For developers choosing between AI coding tools, the system prompt collection answers questions that no product page does. If you need long-running multi-file tasks with persistent context, Windsurf's async orchestration and persistent memory are intentional design choices visible in its prompts. If you need predictable, targeted single-file edits, Cursor's synchronous resets and lazy-edit mode are exactly what the instruction set says they are. Replit's stability-first approach isn't a limitation for database-heavy projects. It's the explicit design goal.

For developers building their own AI-powered tools, the repository functions as a public reference library.
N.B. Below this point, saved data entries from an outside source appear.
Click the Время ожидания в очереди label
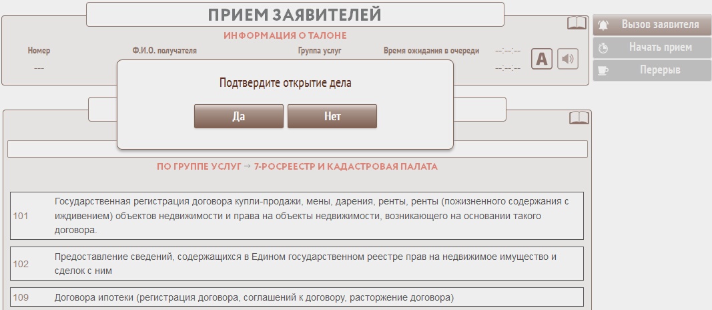tap(431, 51)
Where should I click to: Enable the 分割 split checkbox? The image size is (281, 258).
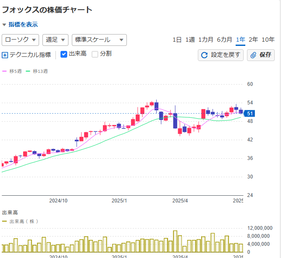(x=95, y=54)
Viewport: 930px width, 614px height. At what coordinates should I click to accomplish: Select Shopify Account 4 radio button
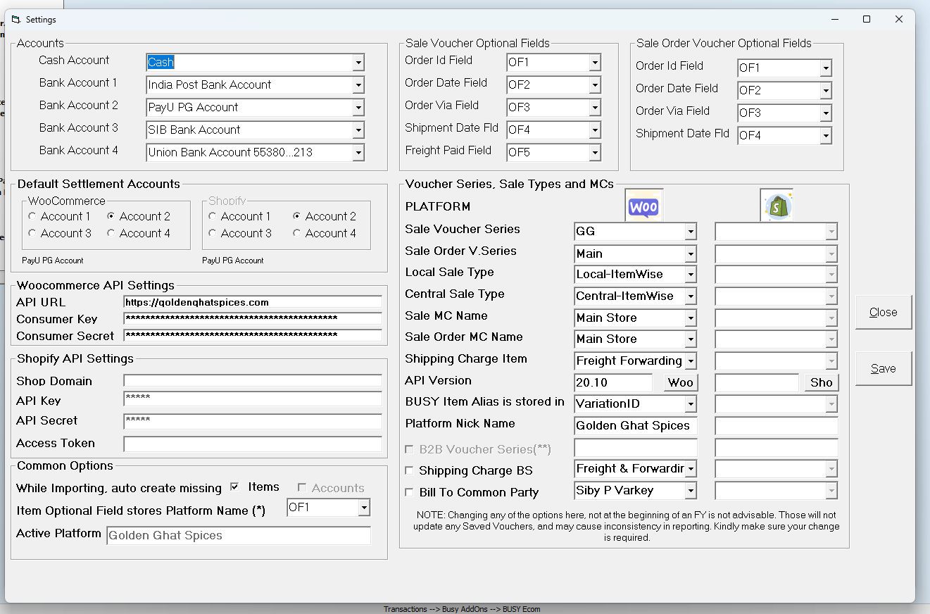point(297,233)
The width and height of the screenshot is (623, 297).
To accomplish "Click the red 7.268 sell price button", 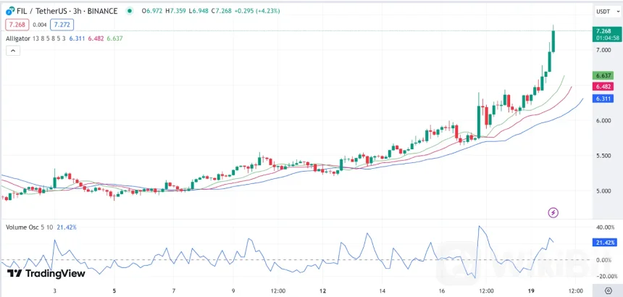I will click(x=17, y=25).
The convergence on tool narration (Windsurf's `toolSummary`, Claude Code's explain-before-acting clauses) across tools that don't share instruction sets suggests this pattern works. Multiple teams arrived at it independently, which is about as strong a signal as you get in a field this new. For security-conscious engineering teams, understanding the instruction architecture of the tools you're trusting with your codebase is now part of responsible adoption. Tools that explicitly address prompt injection in their system cards, as Anthropic has done for Claude Code, deserve credit for that transparency.

The obvious reaction from AI tool companies is to work harder at protecting their system prompts. Obfuscation techniques exist, and some companies already use instruction phrasing designed to resist introspection. But this repository makes the limits of those techniques visible. Thirty tools represented. No obfuscation strategy in production seems to have been reliable enough to stay out of the collection.

Some security researchers argue that transparency about instruction architecture is actually better for security than opacity. A published system prompt lets the security community identify attack vectors before adversaries do. Hidden prompts move the discovery process underground, where the findings don't get disclosed to vendors. Anthropic's model cards, Microsoft's security blog disclosures, and the academic prompt injection research now cited in CVE documentation are all part of an emerging norm toward transparency.

For now, the answer is reflected in 137,000 GitHub stars: developers want to understand how these tools actually work. The instructions behind Cursor, Windsurf, Claude Code, and 27 other tools are now public knowledge. That changes the security landscape, the competitive landscape, and what it means to make an informed choice about which AI system you let inside your codebase.